Much of the research in applying ANN to the interpretation of sensor data streams has been focused on traditional neural network approaches, such as feed-forward neural networks (FFNN) and deep convolutional neural networks (CNN). Al-Shabandar, et al. [15] employed a range of machine learning models including ANNs to investigate factors driving student motivation in massively-online open courses (MOOCs). Recent success of recurrent neural networks (RNN) with long short-term memory (LSTM) in other applications has led to promising trials of this approach in using sensor data to predict highly contextual operational states. RNNs have been used for, among other applications, associating student engagement with outcomes in MOOCs [16].

Variations of this approach have recently explored incorporating operational conditions into the predictive model. These approaches use several BD-LSTM models and a final FFNN layer to integrate both the contextual information encoded in the data stream (representing the sensor data) and the available operating context and environmental data. The model we have designed adapts this approach to the interpretation of Prepar3D data for (1) predicting pilot engagement and detecting disengagement; and (2) using context about the nature of the disengagement to predict the most effective adaptation to recommend to the human instructor in the context of PTN training.
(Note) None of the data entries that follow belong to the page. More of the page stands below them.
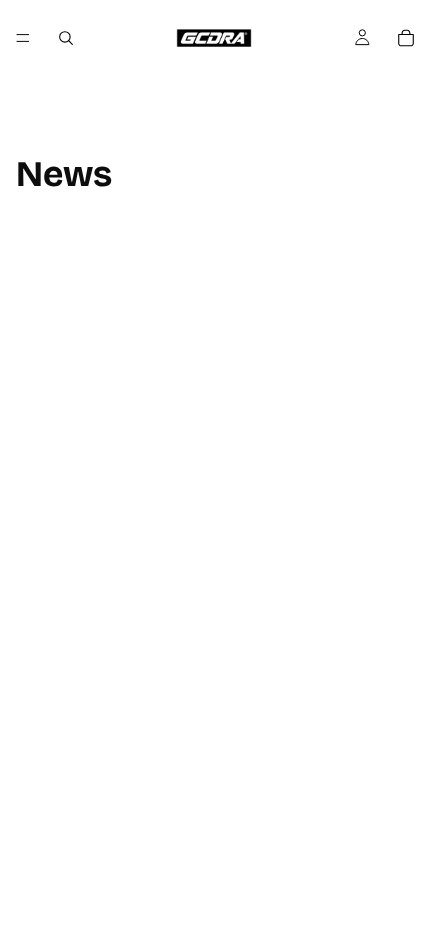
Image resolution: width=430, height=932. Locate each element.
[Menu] (23, 38)
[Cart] (406, 38)
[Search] (66, 38)
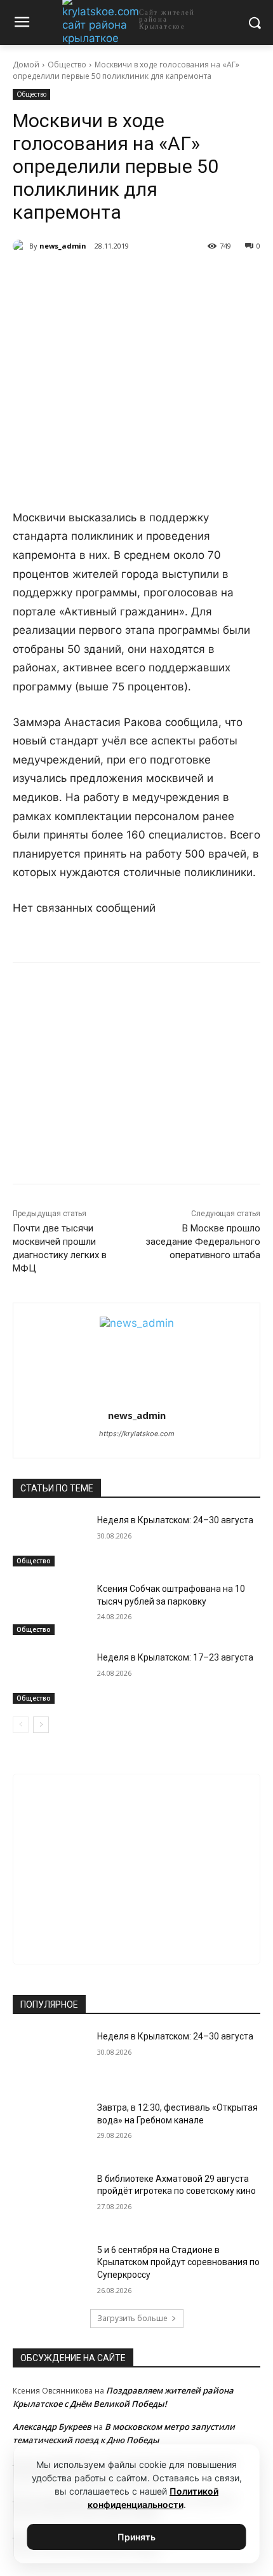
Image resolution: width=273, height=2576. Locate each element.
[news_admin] (21, 246)
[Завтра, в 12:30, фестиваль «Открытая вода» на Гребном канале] (50, 2128)
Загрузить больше (132, 2318)
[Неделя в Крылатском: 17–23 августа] (50, 1678)
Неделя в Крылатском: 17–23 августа (175, 1657)
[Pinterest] (153, 278)
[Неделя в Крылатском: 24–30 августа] (50, 1540)
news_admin (62, 245)
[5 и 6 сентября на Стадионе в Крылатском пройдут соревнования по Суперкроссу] (50, 2270)
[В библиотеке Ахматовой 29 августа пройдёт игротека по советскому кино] (50, 2199)
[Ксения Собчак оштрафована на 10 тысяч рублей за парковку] (50, 1609)
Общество (67, 64)
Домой (26, 64)
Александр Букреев (52, 2426)
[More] (183, 278)
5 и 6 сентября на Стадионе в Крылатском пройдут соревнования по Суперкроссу (178, 2262)
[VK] (65, 278)
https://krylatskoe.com (137, 1433)
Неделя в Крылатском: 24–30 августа (175, 1520)
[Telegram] (94, 278)
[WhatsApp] (123, 278)
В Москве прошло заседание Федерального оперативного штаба (202, 1242)
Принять (136, 2536)
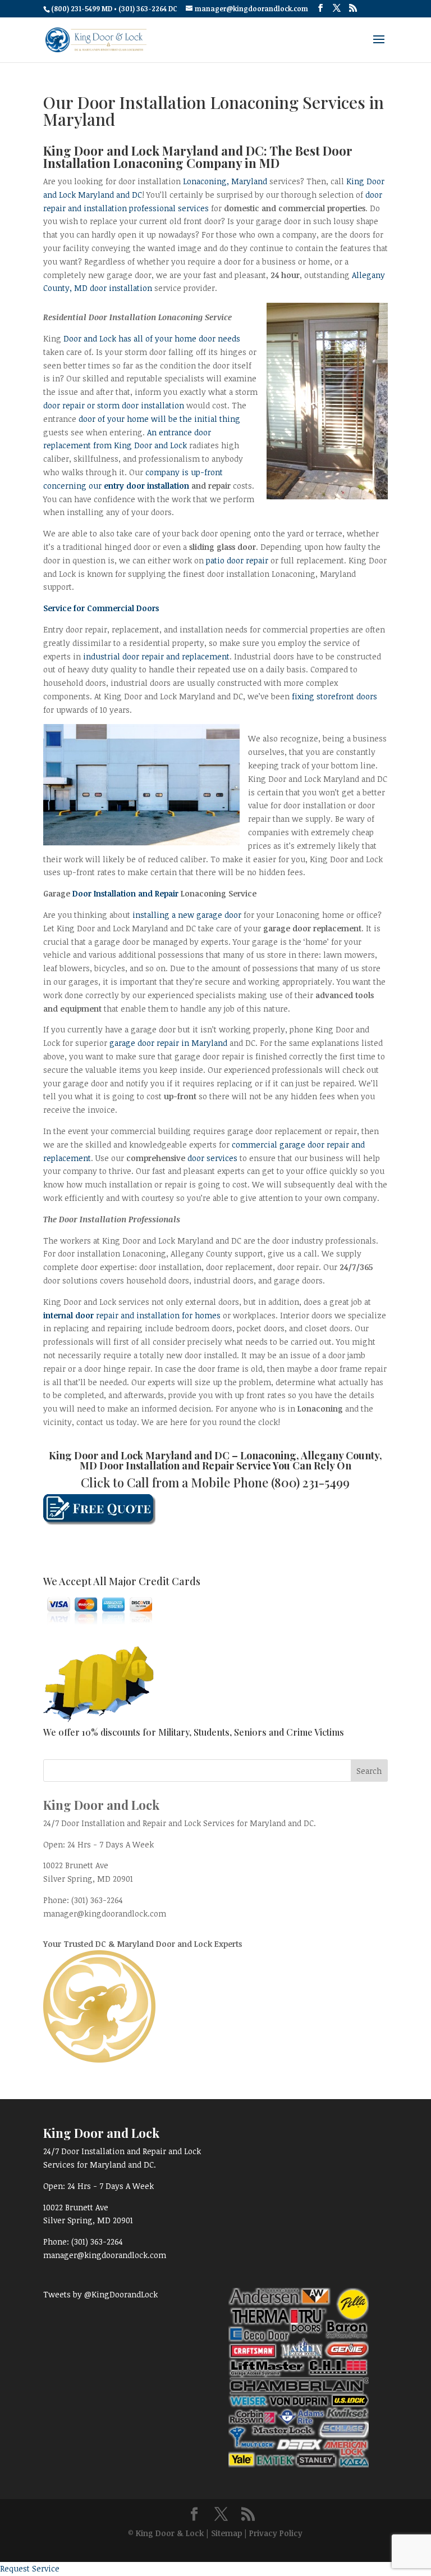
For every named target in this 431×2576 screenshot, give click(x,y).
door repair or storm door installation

The model is composed of several stacked layers of ANNs. The first BD-LSTM network extracts latent features from the multiple metric data streams describing pilot behavior. The second BD-LSTM network extracts latent features from the metric data stream describing aircraft movement, and the third BD-LSTM network extracts higher level features describing the operational environment. These layers are stacked with a final neural network layer to predict pilot disengagement level and events, depicted schematically in Fig. 5. The states of the internal layers of these BD-LSTM networks are then used as the input into a separate recommendation model to predict the most appropriate adaptation in a given context. The recommendation model layer is a CNN network, which will be trained using the labeled data set from the pilot trials.

Fig. 5.
figure 5

Adaptation recommendation stacked neural network architecture

5 Conclusions

We have concluded data collection and will present our results from the machine learning model development during the conference. A formative evaluation using Air Force instructor pilots to provide feedback to OMEGA’s recommendations will immediately follow the model development. Simulations enhanced with VR provides immersive training that promises to advance learning outcomes and retention. A key factor in achieving positive results is learner engagement, which is more challenging to assess than directly observable or objectively measurable factors. In some instances, the VR environment itself can obscure cues relevant to learning engagement from instructor view. OMEGA addresses this gap by using machine learning models to develop predictive associations between simulation events and learner actions on the one hand, and learner engagement on the other. OMEGA also incorporates a model of adaptive interventions to remedy engagement lapses, and employs machine learning to develop associations between the context and environment of the engagement lapse and the optimal intervention to recommend.

Our results will provide concept validation to establish more general-purpose, service-oriented appliance that client learning applications can employ for detecting lapses in engagement and motivation, and for recommending adaptive interventions. OMEGA can thus address a need, across the service branches, to ensure that simulation-based training, and training incorporating VR, results in engaged and motivated warriors, using adaptive instruction and providing data to help training managers track the efficacy of new technologies and paradigms.